INFORMATION:
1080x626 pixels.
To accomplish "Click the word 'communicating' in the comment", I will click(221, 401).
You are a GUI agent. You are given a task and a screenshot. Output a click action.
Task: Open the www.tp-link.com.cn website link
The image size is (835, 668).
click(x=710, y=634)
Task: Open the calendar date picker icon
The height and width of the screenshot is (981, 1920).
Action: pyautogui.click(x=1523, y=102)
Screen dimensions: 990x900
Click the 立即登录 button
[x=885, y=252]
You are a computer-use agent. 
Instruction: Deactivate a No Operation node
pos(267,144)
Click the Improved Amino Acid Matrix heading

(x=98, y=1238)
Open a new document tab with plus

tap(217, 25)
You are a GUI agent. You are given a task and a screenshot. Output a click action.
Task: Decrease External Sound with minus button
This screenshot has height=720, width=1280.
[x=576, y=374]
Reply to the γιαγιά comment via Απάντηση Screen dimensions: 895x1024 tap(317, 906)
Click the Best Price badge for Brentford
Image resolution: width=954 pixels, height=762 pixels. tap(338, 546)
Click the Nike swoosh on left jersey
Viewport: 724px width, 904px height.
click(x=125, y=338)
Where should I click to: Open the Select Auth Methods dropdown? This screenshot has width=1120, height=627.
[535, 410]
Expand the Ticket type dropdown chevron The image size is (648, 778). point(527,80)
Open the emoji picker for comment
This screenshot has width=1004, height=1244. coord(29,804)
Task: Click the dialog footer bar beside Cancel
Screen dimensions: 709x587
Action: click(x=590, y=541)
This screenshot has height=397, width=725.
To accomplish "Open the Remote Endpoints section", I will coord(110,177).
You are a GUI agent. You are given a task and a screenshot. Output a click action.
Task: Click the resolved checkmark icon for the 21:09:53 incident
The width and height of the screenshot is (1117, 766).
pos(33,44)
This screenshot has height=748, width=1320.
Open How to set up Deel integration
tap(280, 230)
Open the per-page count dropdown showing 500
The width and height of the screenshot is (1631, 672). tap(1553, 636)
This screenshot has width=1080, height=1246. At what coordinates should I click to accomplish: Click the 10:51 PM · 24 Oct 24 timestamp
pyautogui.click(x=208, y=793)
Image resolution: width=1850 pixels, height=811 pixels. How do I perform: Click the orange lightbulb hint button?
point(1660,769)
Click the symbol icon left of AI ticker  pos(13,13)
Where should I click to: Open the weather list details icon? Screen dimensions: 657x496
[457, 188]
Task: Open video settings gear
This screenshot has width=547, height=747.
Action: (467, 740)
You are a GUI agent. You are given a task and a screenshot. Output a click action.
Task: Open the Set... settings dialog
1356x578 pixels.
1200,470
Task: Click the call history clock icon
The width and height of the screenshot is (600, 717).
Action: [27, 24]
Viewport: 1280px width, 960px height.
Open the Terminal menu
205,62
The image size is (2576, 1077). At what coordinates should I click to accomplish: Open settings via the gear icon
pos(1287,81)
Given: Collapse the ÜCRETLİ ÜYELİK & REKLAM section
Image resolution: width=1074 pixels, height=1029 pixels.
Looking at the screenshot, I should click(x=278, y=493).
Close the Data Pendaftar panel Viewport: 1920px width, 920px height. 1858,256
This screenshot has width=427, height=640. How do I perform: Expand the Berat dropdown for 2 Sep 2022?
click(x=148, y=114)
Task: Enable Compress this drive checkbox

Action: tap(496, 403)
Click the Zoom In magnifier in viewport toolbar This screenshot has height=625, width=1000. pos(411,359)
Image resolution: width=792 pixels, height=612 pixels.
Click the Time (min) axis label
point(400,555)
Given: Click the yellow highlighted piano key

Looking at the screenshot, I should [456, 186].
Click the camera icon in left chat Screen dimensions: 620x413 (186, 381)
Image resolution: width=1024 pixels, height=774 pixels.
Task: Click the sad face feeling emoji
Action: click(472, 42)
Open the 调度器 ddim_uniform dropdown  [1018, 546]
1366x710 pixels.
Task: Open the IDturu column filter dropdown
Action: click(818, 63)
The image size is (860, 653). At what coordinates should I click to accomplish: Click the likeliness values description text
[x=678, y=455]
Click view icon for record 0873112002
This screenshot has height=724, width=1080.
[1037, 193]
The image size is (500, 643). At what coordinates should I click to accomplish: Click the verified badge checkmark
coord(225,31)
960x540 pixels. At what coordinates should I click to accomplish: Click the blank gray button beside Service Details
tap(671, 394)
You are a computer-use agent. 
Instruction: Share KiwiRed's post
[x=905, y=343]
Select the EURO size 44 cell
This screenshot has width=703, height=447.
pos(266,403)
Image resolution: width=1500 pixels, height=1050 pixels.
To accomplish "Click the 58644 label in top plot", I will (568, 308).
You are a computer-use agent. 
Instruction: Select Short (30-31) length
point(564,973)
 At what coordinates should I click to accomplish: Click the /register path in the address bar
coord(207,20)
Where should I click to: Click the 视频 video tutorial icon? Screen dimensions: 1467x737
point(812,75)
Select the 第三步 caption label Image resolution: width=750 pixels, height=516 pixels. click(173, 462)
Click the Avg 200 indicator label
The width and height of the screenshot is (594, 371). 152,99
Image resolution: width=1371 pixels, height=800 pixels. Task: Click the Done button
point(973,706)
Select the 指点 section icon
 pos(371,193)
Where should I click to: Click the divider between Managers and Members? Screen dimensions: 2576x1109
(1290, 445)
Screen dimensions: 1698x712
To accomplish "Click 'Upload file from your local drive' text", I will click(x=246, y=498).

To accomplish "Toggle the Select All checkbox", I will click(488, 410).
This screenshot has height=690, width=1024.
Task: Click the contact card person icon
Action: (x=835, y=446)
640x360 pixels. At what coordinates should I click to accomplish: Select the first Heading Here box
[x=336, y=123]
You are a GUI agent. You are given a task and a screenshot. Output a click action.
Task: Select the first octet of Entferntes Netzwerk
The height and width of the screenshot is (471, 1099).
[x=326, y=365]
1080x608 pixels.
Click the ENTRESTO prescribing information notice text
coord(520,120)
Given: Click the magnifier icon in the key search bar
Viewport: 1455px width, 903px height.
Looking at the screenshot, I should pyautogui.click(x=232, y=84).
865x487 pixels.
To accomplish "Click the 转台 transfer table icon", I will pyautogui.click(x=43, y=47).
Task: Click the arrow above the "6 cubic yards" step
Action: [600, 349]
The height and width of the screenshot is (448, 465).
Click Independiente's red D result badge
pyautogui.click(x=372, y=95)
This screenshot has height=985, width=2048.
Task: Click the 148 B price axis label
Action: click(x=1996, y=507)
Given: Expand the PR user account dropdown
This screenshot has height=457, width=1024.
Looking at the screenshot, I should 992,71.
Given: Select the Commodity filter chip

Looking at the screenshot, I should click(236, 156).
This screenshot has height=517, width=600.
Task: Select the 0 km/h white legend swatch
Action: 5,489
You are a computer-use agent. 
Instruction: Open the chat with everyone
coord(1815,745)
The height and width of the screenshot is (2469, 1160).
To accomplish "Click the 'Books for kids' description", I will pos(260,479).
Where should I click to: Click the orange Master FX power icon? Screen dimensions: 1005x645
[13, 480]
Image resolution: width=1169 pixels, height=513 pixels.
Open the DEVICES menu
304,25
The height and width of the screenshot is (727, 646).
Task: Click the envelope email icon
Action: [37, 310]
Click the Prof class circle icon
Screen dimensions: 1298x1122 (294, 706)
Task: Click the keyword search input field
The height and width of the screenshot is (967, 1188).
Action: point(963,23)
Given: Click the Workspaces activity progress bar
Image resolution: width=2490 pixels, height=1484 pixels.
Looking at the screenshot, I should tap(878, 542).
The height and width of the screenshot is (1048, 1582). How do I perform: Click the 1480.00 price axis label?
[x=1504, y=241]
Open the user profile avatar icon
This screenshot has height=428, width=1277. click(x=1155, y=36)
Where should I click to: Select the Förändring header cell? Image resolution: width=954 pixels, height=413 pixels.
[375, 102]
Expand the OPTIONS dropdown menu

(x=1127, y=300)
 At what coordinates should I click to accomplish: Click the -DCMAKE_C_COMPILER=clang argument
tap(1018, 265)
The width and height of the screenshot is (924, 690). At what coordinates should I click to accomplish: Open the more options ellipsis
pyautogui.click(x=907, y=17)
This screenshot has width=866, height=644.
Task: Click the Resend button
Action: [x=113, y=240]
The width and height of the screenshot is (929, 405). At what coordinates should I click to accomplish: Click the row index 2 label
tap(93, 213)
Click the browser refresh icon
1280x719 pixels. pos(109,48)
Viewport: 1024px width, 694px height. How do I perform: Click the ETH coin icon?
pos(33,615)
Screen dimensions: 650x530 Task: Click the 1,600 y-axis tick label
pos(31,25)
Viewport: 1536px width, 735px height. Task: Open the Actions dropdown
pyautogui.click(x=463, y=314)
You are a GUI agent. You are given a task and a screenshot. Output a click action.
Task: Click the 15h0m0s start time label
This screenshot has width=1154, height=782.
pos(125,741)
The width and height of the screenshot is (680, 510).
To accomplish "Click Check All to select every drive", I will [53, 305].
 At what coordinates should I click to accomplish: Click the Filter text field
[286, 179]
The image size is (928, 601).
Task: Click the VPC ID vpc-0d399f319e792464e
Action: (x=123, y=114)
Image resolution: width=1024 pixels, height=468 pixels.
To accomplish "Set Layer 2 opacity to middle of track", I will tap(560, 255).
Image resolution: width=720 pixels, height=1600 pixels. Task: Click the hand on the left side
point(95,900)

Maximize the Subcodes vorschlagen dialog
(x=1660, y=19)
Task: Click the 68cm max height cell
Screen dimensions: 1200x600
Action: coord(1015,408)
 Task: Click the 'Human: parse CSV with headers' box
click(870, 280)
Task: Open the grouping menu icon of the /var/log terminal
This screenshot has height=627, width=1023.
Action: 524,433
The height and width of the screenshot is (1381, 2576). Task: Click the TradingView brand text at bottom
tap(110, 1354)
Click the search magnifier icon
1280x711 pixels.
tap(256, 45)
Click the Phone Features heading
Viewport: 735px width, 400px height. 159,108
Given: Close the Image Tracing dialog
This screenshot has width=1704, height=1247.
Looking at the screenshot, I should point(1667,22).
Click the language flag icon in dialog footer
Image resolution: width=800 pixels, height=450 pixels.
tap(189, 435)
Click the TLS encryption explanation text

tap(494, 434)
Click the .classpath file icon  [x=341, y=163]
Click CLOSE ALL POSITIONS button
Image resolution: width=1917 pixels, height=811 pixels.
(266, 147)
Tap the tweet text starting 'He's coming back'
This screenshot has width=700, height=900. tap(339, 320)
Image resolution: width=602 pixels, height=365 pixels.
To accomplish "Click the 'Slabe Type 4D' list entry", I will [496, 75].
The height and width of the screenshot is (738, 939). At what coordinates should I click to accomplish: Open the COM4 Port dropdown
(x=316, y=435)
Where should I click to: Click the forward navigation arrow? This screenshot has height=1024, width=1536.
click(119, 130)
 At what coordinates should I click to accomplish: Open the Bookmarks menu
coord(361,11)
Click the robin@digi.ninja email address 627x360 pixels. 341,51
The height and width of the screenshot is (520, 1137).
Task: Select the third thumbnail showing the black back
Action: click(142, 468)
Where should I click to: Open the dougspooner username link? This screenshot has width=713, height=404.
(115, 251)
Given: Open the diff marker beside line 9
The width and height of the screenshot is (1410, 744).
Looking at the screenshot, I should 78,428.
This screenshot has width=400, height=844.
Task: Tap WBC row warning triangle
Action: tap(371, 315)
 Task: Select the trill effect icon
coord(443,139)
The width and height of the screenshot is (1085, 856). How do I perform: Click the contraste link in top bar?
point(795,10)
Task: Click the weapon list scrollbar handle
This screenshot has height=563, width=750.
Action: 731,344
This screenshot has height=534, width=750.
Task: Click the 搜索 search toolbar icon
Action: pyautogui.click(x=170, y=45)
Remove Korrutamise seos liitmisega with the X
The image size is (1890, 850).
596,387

YOUR OBJECTIVE:
Every line of the data above that includes "magnifier" should be listed.

WORKED SOLUTION:
Click the Zoom In magnifier in viewport toolbar This screenshot has height=625, width=1000. pos(411,359)
Given: Click the magnifier icon in the key search bar
Click the search magnifier icon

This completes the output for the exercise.